Uniform continuity of the function $x\log(\frac{1}{x})$ on$ (0,\infty)$.

How to check uniform continuity of the function $x\log(\frac{1}{x})$ on $(0,\infty)?$ I tried with many results . It’s not continuous periodical function. It’s derivative is not bounded. Limit doesn’t exist finitely at end points . Unable to decide whether it’s uniform continuous or not . Please help . Thanks .

$xlog(1/x)=-xlogx$. Also its derivative is $-logx -1$ which tends to $-\infty$ so your function is not uniformly continuous. (By Lagrange if you want)

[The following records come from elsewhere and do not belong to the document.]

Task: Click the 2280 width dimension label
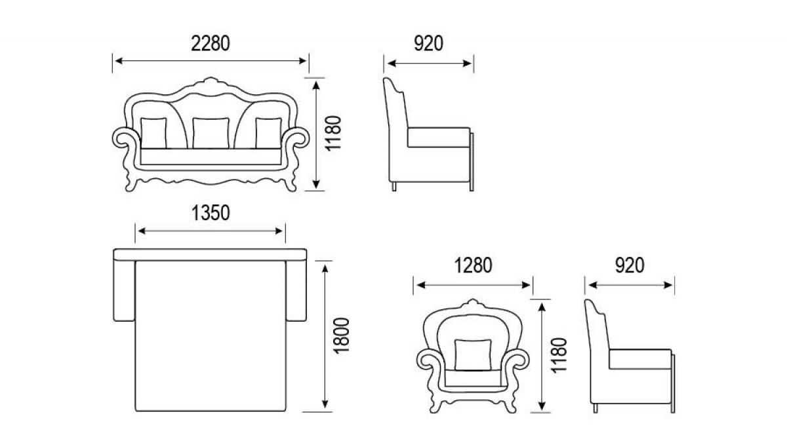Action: (211, 43)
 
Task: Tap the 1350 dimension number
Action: (211, 213)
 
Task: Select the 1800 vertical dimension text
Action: (341, 336)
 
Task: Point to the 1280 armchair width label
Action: (473, 265)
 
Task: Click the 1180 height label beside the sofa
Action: (333, 134)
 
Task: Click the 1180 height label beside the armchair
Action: (559, 355)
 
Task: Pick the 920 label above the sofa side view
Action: (428, 43)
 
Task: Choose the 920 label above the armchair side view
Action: (630, 265)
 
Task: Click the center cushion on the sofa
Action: (211, 133)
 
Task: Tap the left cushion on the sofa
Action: (153, 133)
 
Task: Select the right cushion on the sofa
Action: (268, 133)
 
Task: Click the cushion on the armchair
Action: (473, 355)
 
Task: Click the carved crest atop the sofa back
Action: (211, 83)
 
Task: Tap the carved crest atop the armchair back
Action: (473, 303)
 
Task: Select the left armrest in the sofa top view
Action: (124, 291)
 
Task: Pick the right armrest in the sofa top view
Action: (296, 291)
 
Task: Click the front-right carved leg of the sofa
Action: (290, 183)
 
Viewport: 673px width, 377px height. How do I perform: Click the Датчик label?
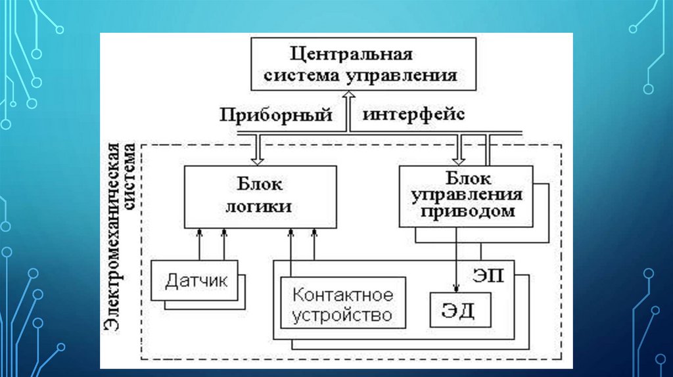[196, 282]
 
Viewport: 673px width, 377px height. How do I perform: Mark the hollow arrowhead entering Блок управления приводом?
[461, 158]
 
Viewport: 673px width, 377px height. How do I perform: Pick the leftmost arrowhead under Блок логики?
[199, 232]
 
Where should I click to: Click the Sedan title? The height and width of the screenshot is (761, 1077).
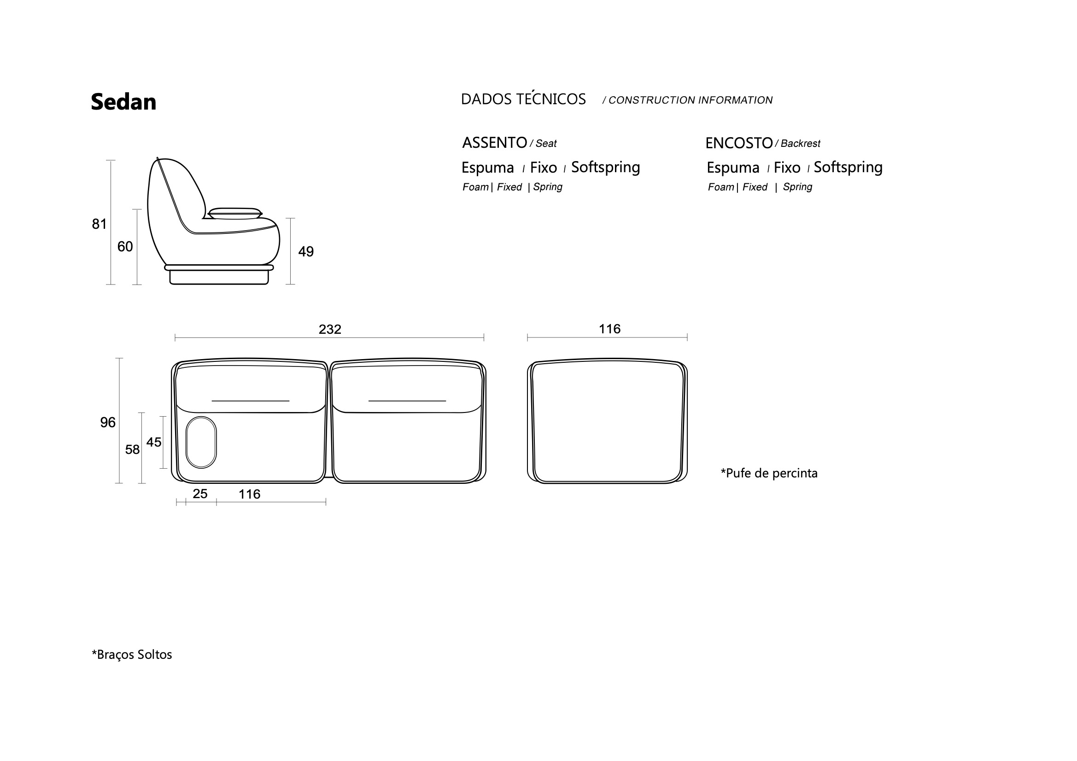[123, 102]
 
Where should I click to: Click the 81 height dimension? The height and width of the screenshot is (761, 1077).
[99, 224]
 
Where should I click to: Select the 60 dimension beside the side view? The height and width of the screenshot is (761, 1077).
[125, 247]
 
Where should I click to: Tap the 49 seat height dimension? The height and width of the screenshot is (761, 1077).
[306, 252]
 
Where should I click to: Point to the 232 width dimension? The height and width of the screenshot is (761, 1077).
[330, 329]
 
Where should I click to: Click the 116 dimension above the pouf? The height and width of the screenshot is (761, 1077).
[609, 329]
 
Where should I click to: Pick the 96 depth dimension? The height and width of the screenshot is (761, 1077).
[107, 423]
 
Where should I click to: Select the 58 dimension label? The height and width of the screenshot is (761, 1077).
[132, 450]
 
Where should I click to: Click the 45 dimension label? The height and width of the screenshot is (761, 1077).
[153, 442]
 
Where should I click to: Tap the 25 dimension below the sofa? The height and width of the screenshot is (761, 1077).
[200, 494]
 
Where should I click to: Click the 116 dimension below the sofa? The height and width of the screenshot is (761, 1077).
[249, 494]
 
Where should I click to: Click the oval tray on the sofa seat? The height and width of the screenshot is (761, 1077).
[201, 442]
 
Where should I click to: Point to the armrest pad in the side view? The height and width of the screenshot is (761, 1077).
[234, 213]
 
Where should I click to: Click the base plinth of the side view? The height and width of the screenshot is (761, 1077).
[219, 276]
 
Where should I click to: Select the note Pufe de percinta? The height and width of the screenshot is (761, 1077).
[769, 473]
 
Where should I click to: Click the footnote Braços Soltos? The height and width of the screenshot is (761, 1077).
[132, 655]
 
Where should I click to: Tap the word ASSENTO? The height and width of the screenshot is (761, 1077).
[494, 143]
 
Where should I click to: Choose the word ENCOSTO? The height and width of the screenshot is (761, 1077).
[739, 143]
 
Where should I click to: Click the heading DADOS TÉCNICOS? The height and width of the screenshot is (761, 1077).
[523, 99]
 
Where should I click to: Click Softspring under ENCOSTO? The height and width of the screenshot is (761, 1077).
[848, 168]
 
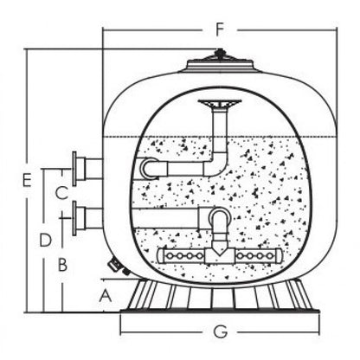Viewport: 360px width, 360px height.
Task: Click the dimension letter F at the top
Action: tap(220, 29)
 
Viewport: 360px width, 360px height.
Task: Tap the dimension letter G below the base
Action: tap(221, 331)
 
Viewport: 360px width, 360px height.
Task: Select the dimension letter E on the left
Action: tap(27, 181)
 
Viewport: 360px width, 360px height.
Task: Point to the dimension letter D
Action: tap(45, 240)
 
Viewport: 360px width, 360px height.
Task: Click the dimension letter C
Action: tap(61, 193)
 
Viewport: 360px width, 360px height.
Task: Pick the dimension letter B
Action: tap(62, 265)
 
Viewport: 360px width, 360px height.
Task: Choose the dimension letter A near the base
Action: tap(106, 296)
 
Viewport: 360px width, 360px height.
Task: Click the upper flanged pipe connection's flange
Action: tap(74, 169)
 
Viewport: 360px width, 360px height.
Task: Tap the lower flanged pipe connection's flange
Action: tap(74, 218)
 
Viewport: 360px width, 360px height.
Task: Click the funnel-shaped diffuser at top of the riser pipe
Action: tap(220, 105)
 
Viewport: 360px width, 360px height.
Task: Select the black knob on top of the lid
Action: tap(220, 53)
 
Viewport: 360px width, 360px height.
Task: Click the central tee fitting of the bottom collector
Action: tap(220, 255)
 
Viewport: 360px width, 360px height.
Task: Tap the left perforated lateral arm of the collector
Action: tap(181, 255)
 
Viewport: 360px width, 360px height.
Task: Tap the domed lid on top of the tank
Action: tap(220, 65)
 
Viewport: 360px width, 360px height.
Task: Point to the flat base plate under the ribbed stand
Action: tap(220, 311)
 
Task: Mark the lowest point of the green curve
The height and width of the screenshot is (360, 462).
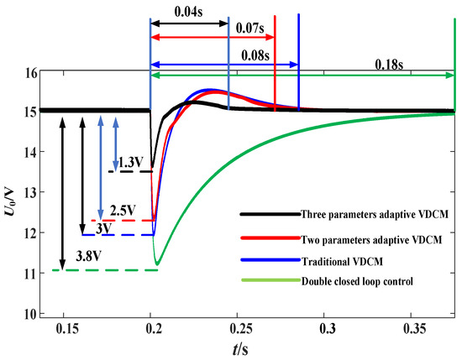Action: point(156,265)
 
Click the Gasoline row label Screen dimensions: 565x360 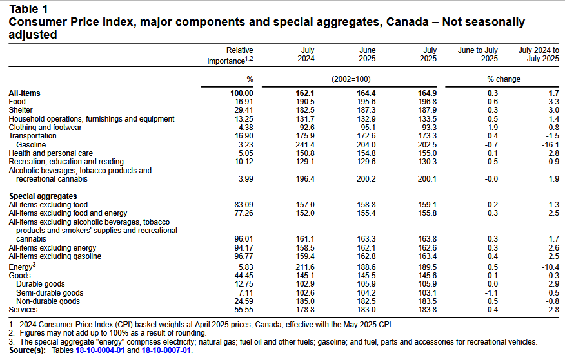point(31,144)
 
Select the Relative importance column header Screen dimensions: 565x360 point(230,56)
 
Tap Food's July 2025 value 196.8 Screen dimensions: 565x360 point(428,102)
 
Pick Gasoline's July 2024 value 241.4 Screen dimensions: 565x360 point(305,144)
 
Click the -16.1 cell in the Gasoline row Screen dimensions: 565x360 point(550,144)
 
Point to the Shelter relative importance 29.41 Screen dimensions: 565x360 point(244,110)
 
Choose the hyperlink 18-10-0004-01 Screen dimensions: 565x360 point(100,350)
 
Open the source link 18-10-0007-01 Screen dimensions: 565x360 point(166,350)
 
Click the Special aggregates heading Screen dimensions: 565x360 point(43,196)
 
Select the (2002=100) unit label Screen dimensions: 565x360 point(351,79)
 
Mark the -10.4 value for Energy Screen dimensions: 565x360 point(550,267)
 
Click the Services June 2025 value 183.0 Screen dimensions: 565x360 point(366,310)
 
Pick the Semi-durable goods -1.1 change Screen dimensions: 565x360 point(491,293)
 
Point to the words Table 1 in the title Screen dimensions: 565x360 point(28,9)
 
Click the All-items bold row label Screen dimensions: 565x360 point(25,93)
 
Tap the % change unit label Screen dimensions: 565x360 point(504,79)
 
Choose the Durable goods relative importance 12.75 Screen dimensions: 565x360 point(244,284)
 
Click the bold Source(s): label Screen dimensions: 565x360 point(27,350)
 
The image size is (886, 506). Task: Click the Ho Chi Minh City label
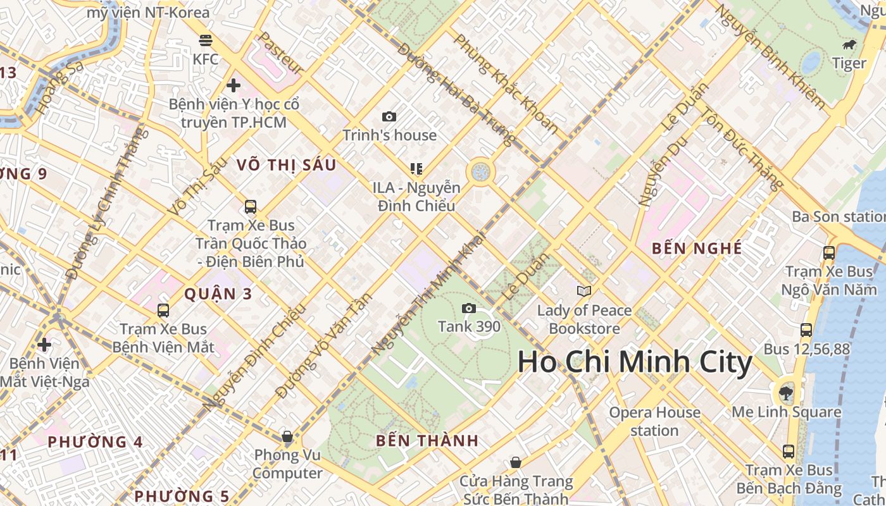point(635,362)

This function is not uniformly continuous. Define $x=y+\delta$ where $x,y,\delta>0$ and $x$ and $y$ are sufficiently large. Therefore $${|(y+\delta)\log(y+\delta)-y\log y|<\epsilon\implies \\|y\log {1+{\delta\over y}}+\delta\log (y+\delta)|=y\log ({1+{\delta\over y}})+\delta\log (y+\delta)<\epsilon\implies\\ \delta\log(y+\delta)<\epsilon\implies\\\delta<{\epsilon\over \log y}}$$which means that given $\epsilon>0$, $\delta$ can be arbitrarily small.